Finalement, les conditions de base pour le traitement des données de santé doivent être remplies. Il n’existe pas de réglementation suffi sante sur ce qui sera fait avec ces données dans la pratique et qui assumera quelles responsabilités pour les différentes données. Selon le commentaire concernant le projet d’ordonnance, la personne assurée peut choisir dans la liste les catégories de données qu’elle désire voir enregistrées sur la carte. La question reste ouverte si cela sera finalement le désir du patient lié au consentement du prestataire qui déterminera quelles données médicales seront enregistrées sur la carte ou plutôt l’inverse, c’est-à-dire la proposition du prestataire acceptée par le patient.

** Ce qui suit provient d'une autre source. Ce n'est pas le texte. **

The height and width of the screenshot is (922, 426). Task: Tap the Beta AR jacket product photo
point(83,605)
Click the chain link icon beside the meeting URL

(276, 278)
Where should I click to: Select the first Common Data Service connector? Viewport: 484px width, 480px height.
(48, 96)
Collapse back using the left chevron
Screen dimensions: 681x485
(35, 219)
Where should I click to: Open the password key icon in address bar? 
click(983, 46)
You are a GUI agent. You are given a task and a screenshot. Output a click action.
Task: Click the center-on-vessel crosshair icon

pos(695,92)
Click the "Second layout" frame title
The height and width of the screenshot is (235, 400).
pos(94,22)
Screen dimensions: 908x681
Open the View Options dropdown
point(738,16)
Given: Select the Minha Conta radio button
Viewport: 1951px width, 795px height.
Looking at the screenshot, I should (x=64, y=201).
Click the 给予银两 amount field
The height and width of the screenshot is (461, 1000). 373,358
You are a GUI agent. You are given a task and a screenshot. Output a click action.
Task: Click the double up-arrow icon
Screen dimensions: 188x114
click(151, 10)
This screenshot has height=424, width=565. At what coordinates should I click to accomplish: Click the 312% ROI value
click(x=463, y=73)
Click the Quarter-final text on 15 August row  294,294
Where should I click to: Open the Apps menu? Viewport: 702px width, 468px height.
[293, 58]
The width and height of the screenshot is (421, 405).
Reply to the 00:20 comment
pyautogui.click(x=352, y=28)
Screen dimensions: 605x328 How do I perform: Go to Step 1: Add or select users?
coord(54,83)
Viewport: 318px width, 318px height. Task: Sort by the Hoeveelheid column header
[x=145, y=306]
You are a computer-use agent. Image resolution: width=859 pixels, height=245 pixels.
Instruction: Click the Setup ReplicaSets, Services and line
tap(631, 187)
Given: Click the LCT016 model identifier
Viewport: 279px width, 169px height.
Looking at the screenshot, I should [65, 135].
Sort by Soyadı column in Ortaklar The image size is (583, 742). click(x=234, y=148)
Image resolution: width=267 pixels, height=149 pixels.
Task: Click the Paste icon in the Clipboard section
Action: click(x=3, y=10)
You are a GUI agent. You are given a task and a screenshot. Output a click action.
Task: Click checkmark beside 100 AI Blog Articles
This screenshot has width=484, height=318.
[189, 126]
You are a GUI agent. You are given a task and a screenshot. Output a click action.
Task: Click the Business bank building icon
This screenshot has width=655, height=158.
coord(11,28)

Si l’une de ces trois conditions n’est pas remplie, il est permis d‘émettre de très forts doutes sur la licéité de la carte d’assuré telle que celle-ci est prévue. Beaucoup de questions importantes relevant de la protection des données n’ont donc pas encore trouvé de réponse. Les prestataires n’accueillent pas favorablement le traitement des données de santé. C’est pourquoi nous avons, tant dans le cadre du groupe de spécialistes tenu d’élaborer les normes techniques que de nos prises de position sur le projet d’ordonnance, demandé à l’OFSP de renoncer à enregistrer des données médicales sur cette carte. Le risque est trop élevé que des patients consentent expressément à un traitement de leurs données de santé sans avoir été informés suffisamment sur le but du traitement.